COURONNÉE DE DOUZE ÉTOILES

Ap 11,19-12,10; 1Co 15, 20-26; Lc 1,39-56
Assomption de La Vierge Marie - (15 août 1989)
Homélie du Frère Daniel BOURGEOIS

 

Couvreux : Couronnée de douze étoiles

C

'est par un homme que vient la Résurrection ! le dernier ennemi que le Christ détruira, c'est la mort !" Le texte de l'Apocalypse, cette vision étrange, est sans doute, dans sa symbolique et dans les signes qu'il utilise, un texte capable de toucher le tréfonds de la vie humaine et spirituelle de chacun d'entre nous. Je dirais, pour employer le langage des psychanalystes, qu'il met en jeu des phantasmes, des images tellement profondes que, même si sa compréhension exacte ne nous vient pas à l'esprit, il nous touche, à la fois en plein cœur et en plein corps.

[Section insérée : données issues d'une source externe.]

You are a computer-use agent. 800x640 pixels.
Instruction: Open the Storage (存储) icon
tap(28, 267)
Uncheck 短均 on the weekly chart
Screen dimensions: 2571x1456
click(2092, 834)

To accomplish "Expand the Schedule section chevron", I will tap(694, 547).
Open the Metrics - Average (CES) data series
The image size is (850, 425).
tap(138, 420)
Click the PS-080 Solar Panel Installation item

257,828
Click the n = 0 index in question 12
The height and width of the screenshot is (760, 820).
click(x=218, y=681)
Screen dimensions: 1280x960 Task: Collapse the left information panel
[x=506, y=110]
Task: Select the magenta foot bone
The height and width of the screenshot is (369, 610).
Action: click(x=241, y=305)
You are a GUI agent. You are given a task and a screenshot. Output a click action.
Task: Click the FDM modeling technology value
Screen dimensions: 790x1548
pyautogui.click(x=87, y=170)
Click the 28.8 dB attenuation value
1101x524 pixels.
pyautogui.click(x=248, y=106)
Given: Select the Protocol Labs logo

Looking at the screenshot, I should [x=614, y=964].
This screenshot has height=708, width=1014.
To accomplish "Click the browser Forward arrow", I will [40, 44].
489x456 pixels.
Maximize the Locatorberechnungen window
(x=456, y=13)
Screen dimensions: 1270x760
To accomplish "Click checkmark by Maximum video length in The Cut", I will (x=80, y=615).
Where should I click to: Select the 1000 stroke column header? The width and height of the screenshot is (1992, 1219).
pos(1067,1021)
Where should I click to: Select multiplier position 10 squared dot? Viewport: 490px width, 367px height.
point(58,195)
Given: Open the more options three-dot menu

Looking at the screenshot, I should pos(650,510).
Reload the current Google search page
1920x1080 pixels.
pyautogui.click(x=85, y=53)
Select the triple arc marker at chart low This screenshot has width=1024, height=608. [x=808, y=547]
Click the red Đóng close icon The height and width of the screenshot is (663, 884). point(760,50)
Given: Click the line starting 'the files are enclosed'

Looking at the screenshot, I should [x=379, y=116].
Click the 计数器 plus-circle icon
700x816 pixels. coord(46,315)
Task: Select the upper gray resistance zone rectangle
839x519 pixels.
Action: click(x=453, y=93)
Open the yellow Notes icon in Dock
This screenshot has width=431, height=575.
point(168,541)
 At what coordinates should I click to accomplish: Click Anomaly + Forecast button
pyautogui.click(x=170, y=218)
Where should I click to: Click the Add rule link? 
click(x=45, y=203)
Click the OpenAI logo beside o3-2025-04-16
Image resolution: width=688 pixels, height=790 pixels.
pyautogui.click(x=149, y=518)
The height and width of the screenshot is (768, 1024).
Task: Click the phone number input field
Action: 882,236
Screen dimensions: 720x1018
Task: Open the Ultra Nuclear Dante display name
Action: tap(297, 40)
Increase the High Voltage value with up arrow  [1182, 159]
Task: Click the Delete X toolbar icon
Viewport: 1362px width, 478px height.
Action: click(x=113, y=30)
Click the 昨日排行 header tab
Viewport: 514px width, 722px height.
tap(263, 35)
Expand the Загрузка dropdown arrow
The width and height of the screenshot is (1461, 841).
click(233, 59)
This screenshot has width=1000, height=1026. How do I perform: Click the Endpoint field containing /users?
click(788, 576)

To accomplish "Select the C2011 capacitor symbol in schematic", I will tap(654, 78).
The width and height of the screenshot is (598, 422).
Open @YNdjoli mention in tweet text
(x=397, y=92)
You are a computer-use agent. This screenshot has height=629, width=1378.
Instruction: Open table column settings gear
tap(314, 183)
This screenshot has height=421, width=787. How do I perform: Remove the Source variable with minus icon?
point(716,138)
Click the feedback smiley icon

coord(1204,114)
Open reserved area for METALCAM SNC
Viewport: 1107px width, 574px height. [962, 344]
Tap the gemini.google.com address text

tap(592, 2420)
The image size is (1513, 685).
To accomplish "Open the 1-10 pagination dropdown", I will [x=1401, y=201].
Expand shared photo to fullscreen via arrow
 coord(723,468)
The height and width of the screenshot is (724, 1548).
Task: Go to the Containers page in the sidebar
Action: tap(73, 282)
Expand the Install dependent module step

        Cette scène est très étrange. Une femme, une femme dont le corps est fait d'astres, de soleil qui est comme son manteau et presque comme sa chair, des étoiles, de la lune. Une femme dont le corps est en ce moment particulièrement dramatique, de l'enfantement. Une femme dont tout le corps dit à la fois la prodigieuse fécondité, elle enfante, et la mystérieuse fragilité, car l'enfantement est un moment dangereux à la fois pour la mère et pour l'enfant. Le corps comme lieu de vie, de communion et de transmission de la vie. Et en face, un autre corps, un corps de mort, un corps de dragon qui détruit le cosmos de sa queue en balayant les étoiles. Et pire encore, un dragon qui s'apprête à dévorer l'enfant au moment où la femme lui donne la vie.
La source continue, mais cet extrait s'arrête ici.